Propagation is generally interpreted
as paternal generation because the father is the active generative principle.
Adversaries
In view of their position on original justice,
the Pelagians denied that Adam lost what was really due to his human
nature. According to Luther and the Evangelical
Protestants, original justice was natural to Adam; in the theory of Baius
it was part of his nature, not indeed constitutively but certainly by a strict exigency; and for Jansenius
original justice was due to the first man because of Gods wisdom. In all these
cases, what was "lost" would be quite different from what
Catholic theology means when it says that Adam lost sanctifying grace by his
sin.
The same is true regarding integrity. For the Jansenists
concupiscence was a vigor naturae; for the classic Protestants integrity
was so natural to Adam that when he lost it man's nature became essentially
corrupt; Baius held that integrity was
due to nature.
Also immortality was not actually lost, according to the
Pelagians, because Adam
wasnever immortal.

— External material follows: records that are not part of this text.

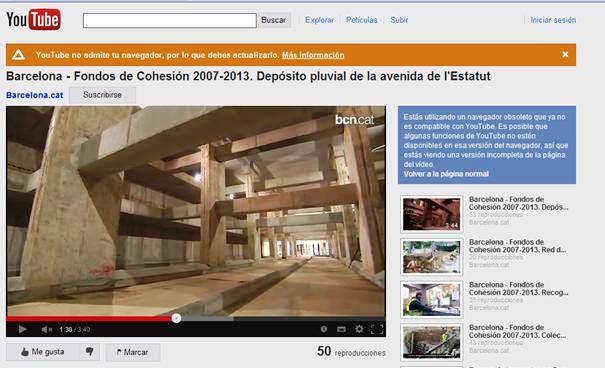The image size is (605, 368).
Task: Click the YouTube logo
Action: pyautogui.click(x=34, y=20)
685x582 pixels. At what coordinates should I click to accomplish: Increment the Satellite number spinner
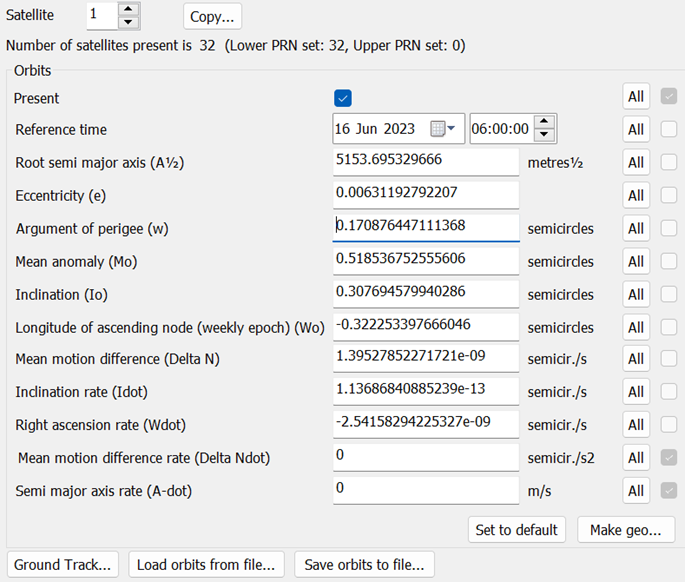click(x=127, y=10)
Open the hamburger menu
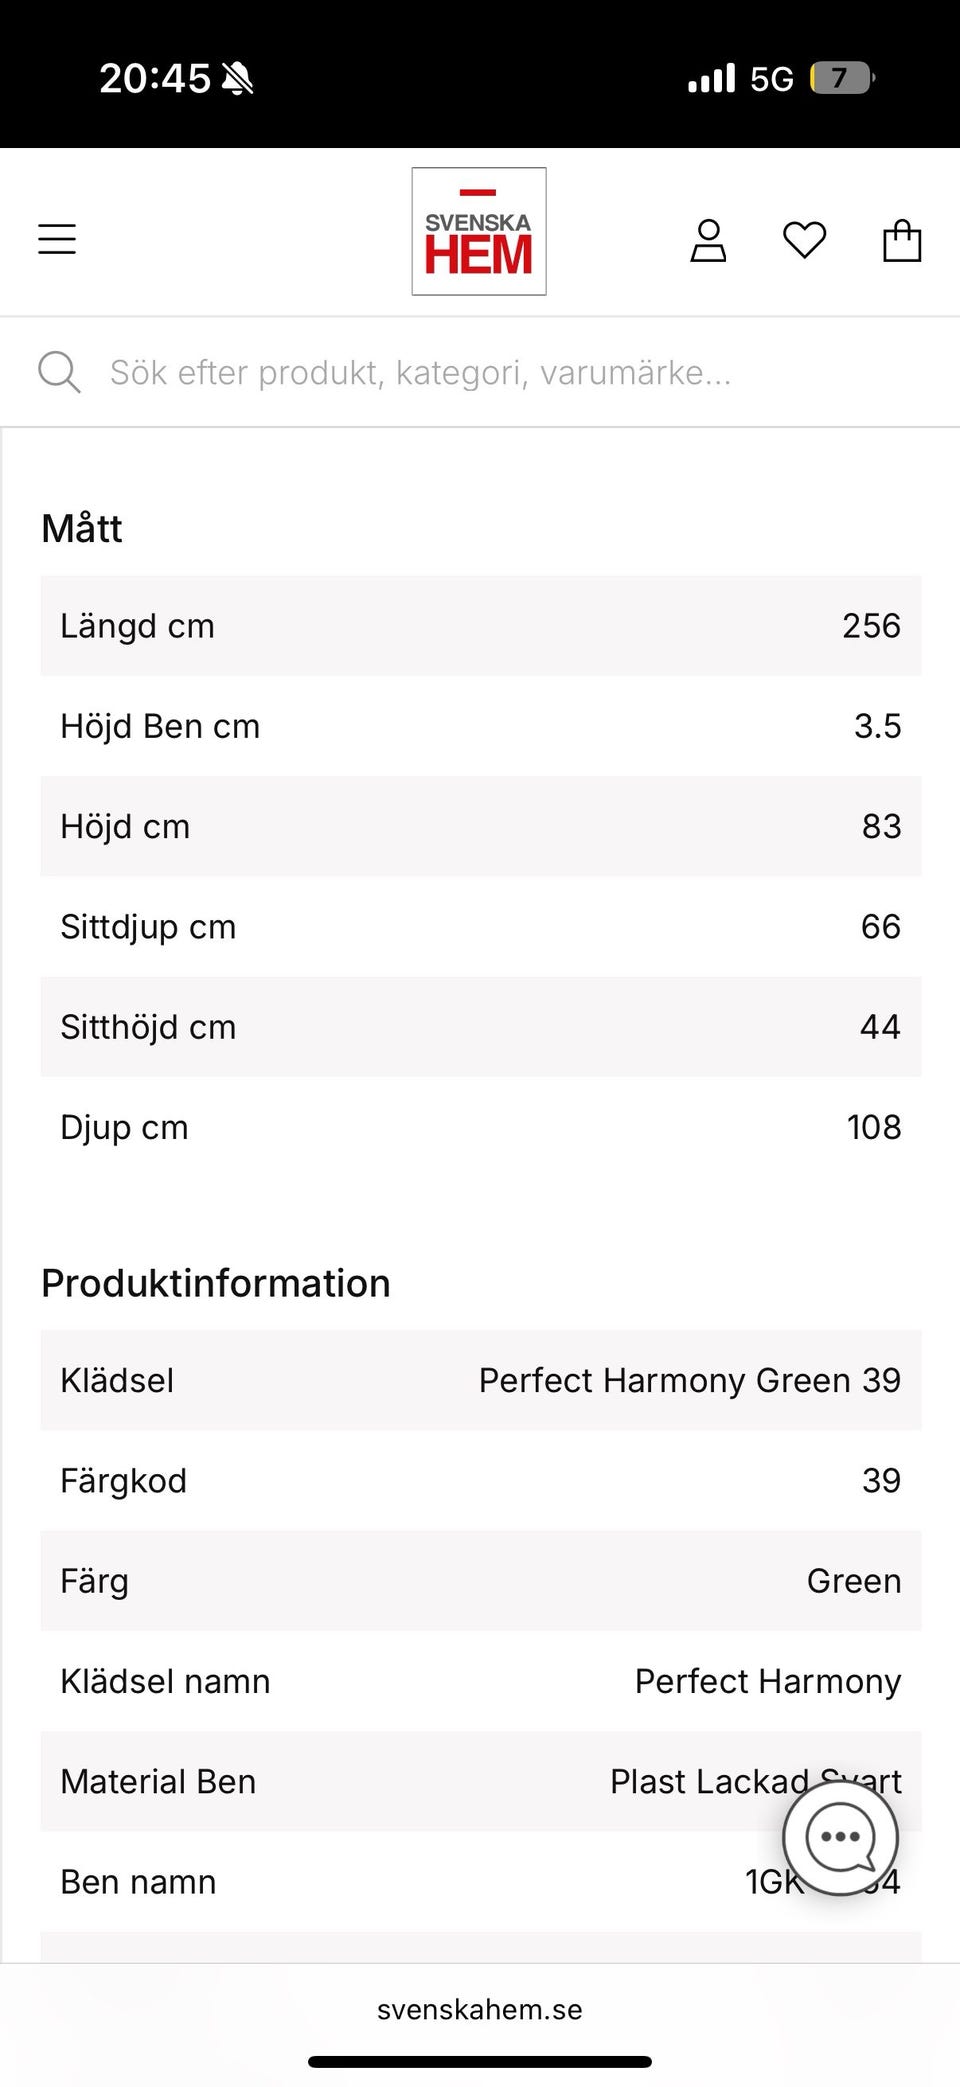960x2087 pixels. (x=57, y=239)
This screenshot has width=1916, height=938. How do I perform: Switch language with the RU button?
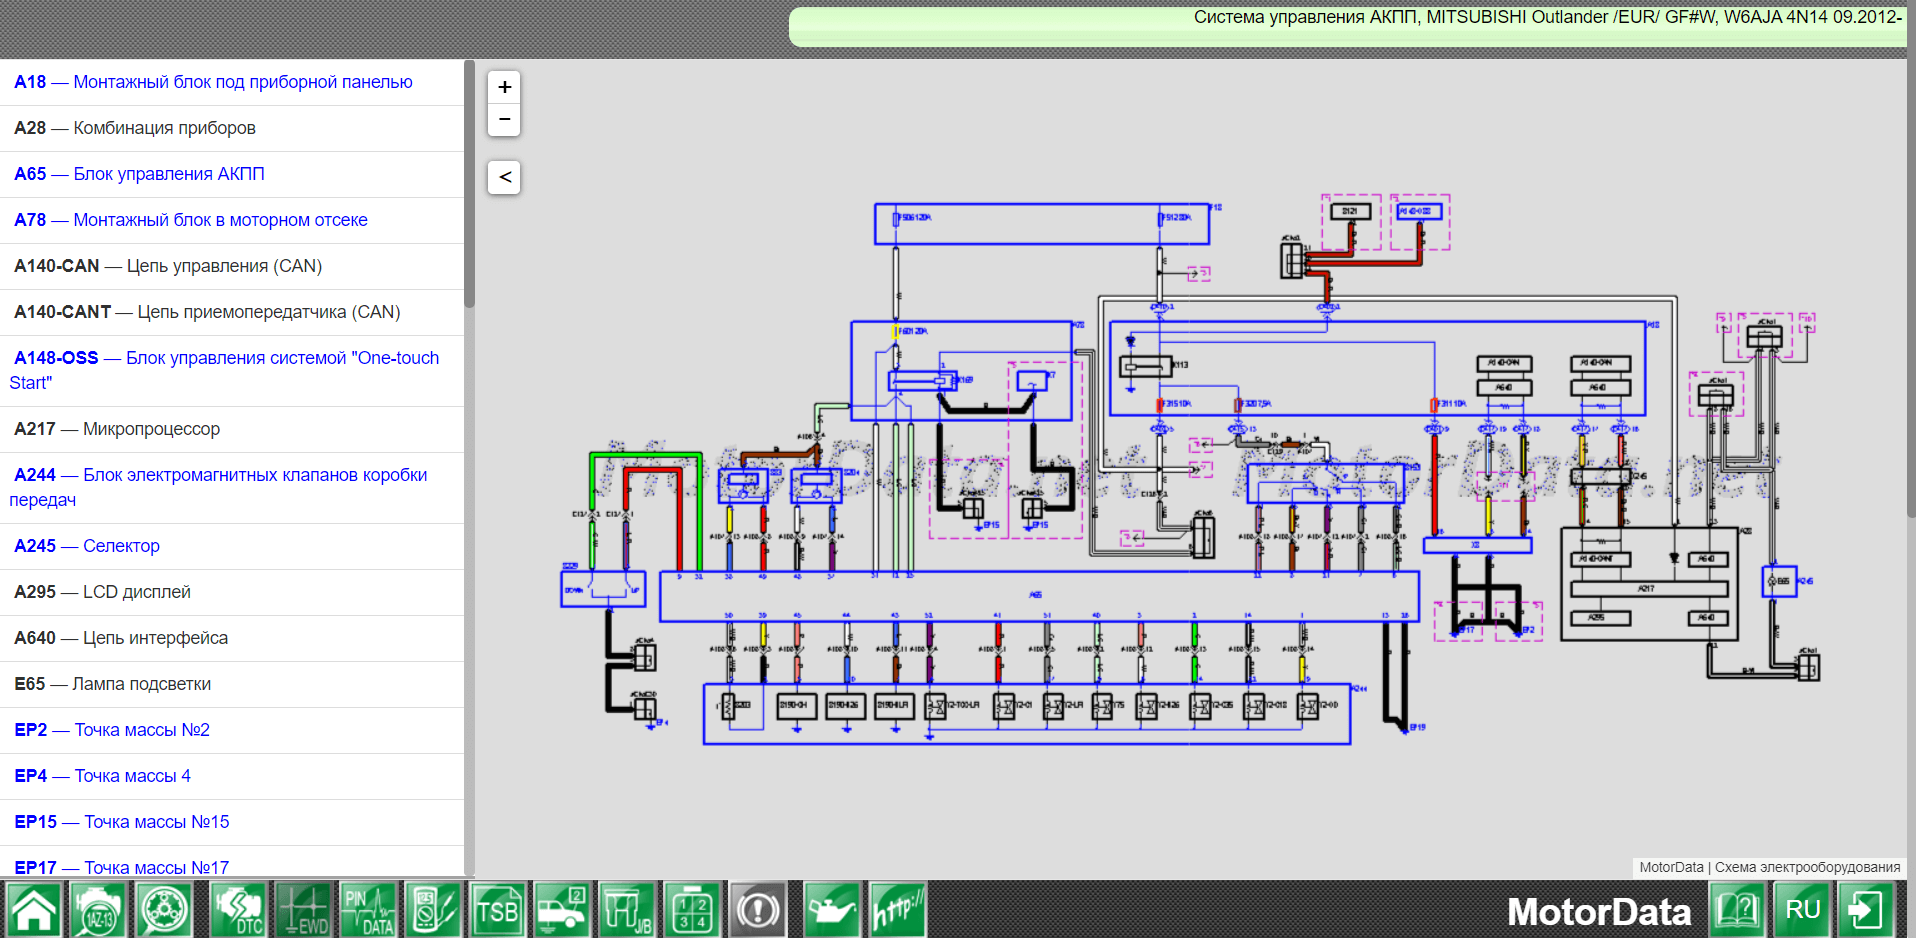click(1802, 910)
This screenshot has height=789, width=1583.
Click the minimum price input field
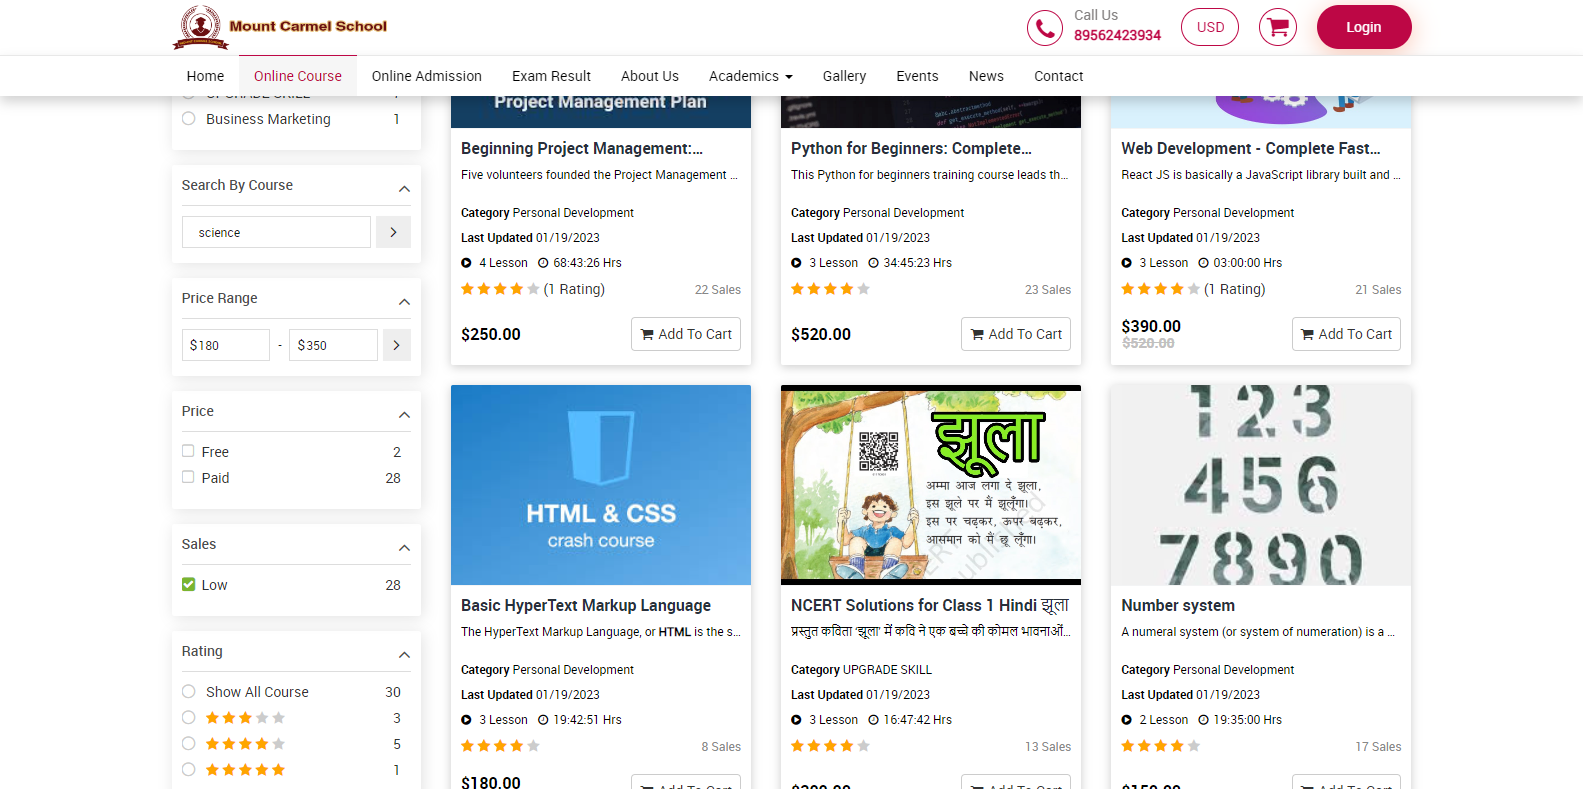pos(226,345)
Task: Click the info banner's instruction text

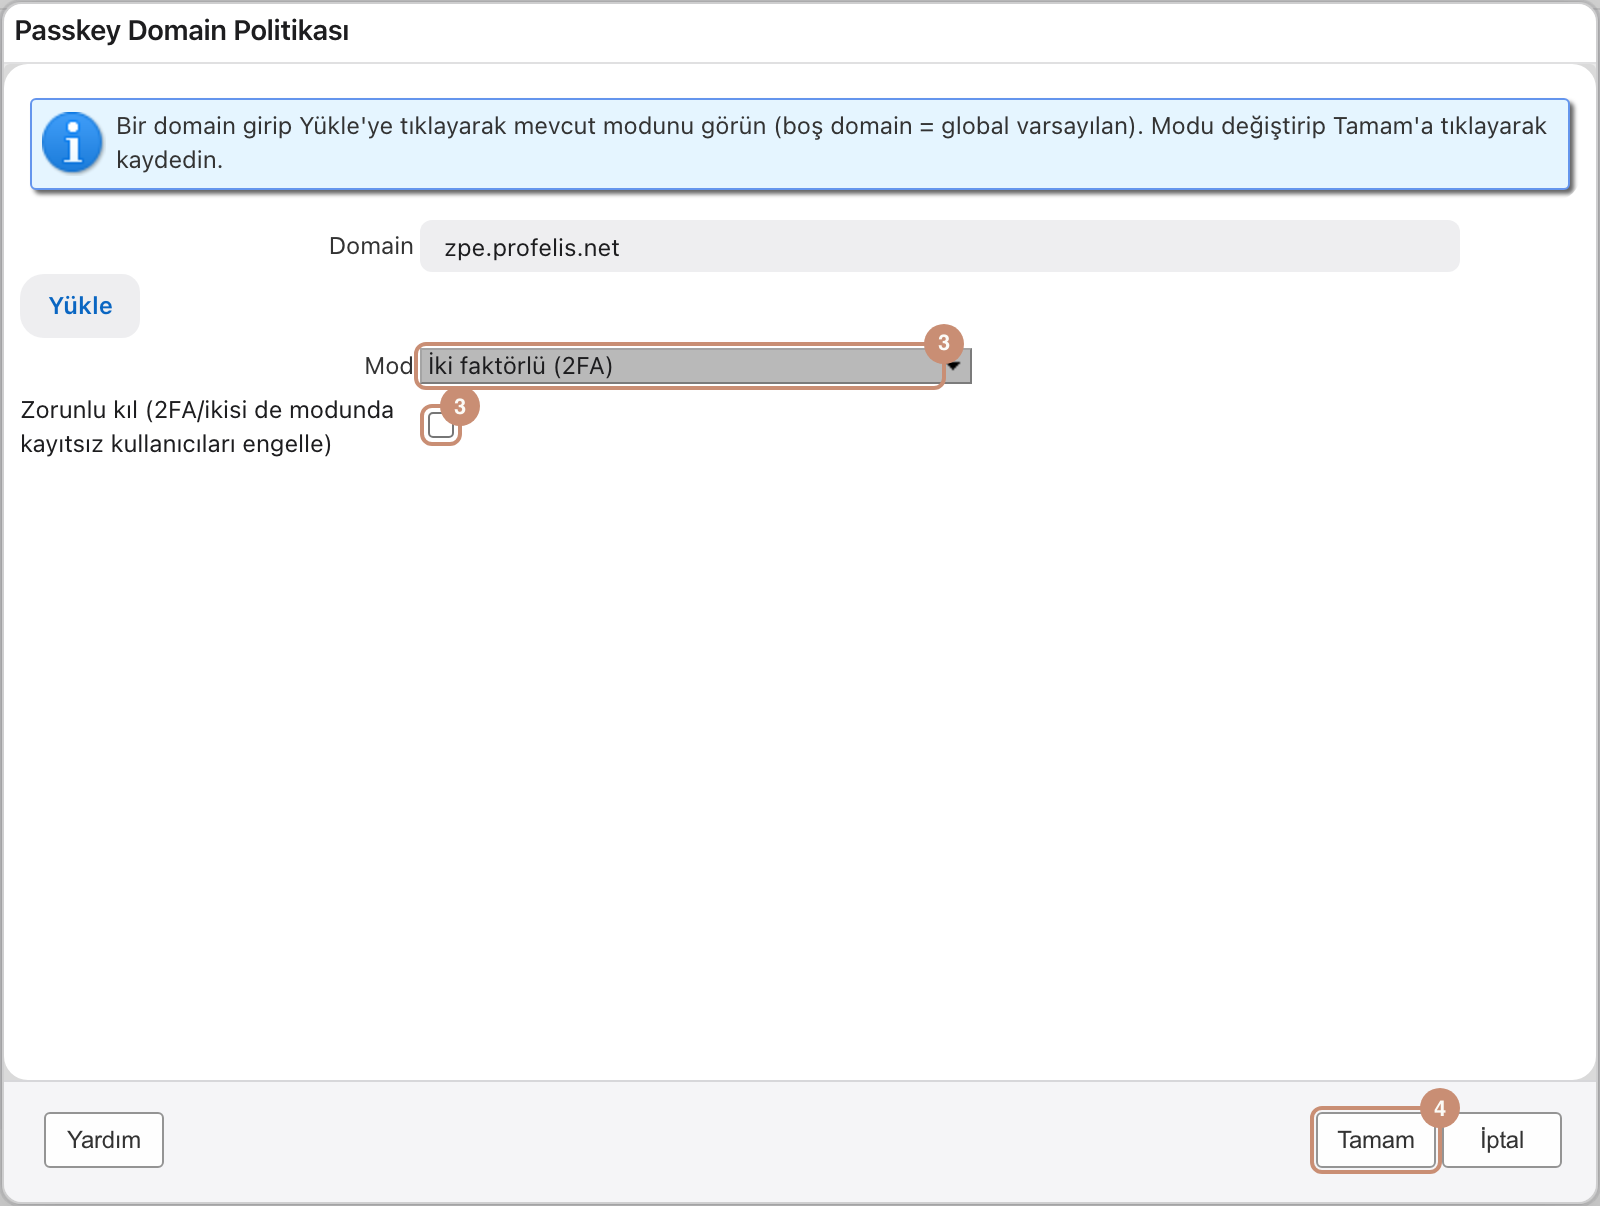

And in Baianism and Jansenism, immortality
was due ex exigentiis naturae.
In general, the principal adversaries on the
transmission of original sin from Adam to the human
race are the Pelagians, the Protestants and the Rationalists.
The
Pelagians admitted original originating sin in Adam, but denied
original originated sin in his posterity. They claimed that Adam merely left
his descendents a bad
example, not an inherent defect of nature which is intrinsic to man since the fall. While admitting baptism, the Pelagians refused
to explain it in terms of remission
of sin; at most it was a means to entering the Kingdom of Heaven, which they
conceived as something higher than eternal life.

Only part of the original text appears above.